08/06/2011versione stampabilestampainvia paginainvia



La chiusura era stata autoimposta da Hamas per imporre all'Egitto rispetto delle regole decise fra le due parti

È stato riaperto oggi il valico di Rafah, porta d'accesso all'Egitto della Striscia di Gaza sottoposta a severe restrizioni da Israele lungo gran parte del suo restante perimetro di confine. La riapertura, seguita ad alcuni giorni di chiusura intermittente innescata da incomprensioni fra le autorità egiziane e quelle di Hamas, è stata confermata dai responsabili del movimento palestinese. Essa sarà garantita sino al pomeriggio e dovrebbe  proseguire con continuità quotidiana - eccezion fatta per i venerdì e i festivi. O perlomeno è quanto promesso dal governo del Cairo a fine maggio. Annunciato poco più di due settimane fa dalla giunta militare egiziana salita al potere dopo la caduta del regime di Hosni Mubarak, lo sblocco del varco di Rafah era stato accolto con entusiasmo nella Striscia.
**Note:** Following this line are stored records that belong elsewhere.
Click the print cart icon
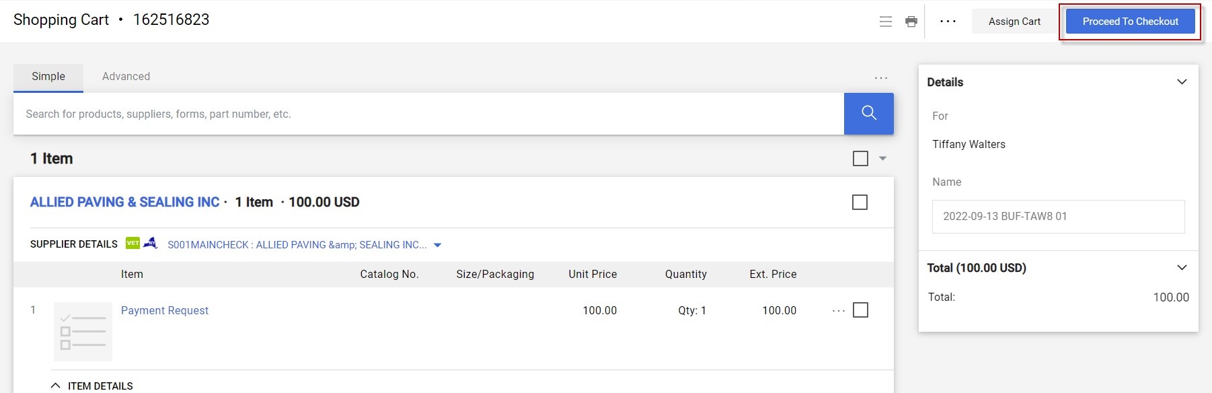pyautogui.click(x=911, y=22)
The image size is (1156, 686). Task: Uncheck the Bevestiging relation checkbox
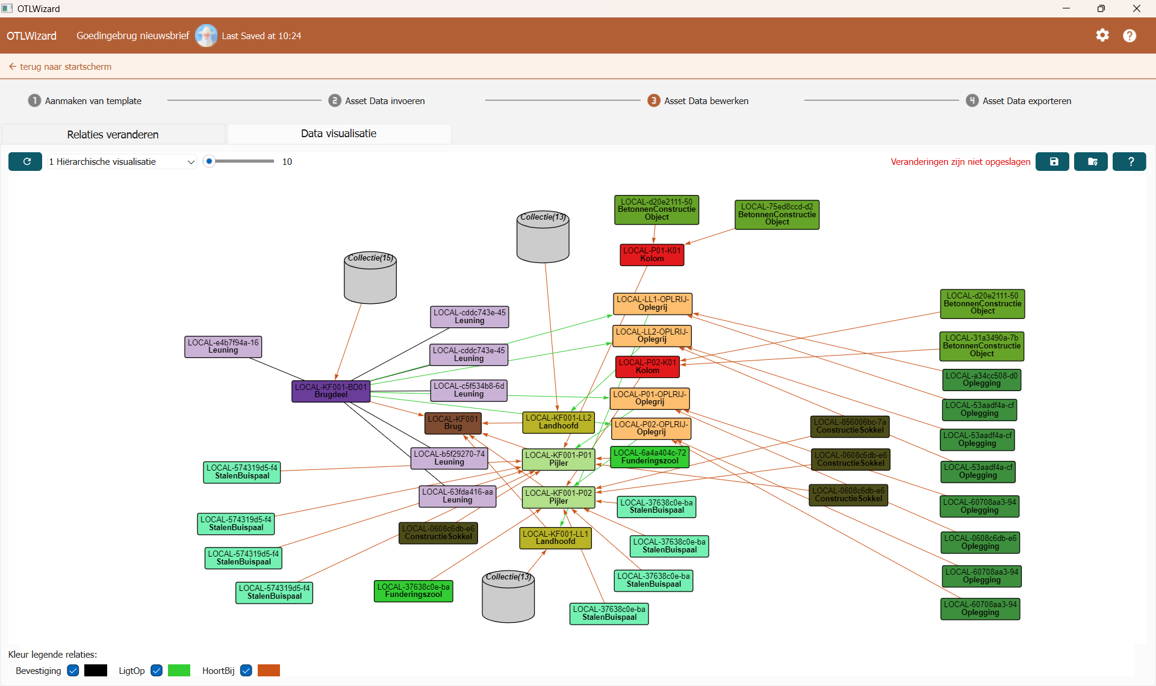[x=73, y=670]
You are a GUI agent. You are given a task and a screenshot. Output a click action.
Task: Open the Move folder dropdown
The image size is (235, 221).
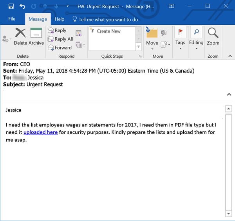(x=152, y=38)
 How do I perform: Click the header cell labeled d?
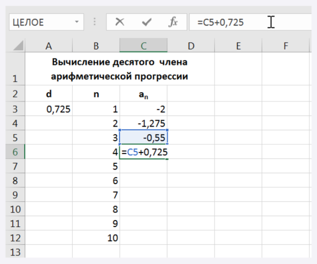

Nel giro di pochi giorni, tuttavia, erano riprese le proteste da parte palestinese per le persistenti limitazioni imposte dai controlli di sicurezza egiziani. Limitazioni che hanno dapprima imposto un contenimento dei permessi di transito, poi un improvviso stop temporaneo del valico, e infine la chiusura autoimposta tre giorni fa dallo stesso vertice di Hamas fino a quando le nuove regole d'accesso non fossero state definitivamente chiarite con gli egiziani. Un chiarimento che pare ora essere intervenuto, come ha assicurato Ayub Abu Shaar, responsabile del terminal palestinese di Rafah. "In seguito a un accordo con la parte egiziana - ha sottolineato Shaar - il transito ha ripreso da oggi a funzionare normalmente, sia in entrata sia in uscita".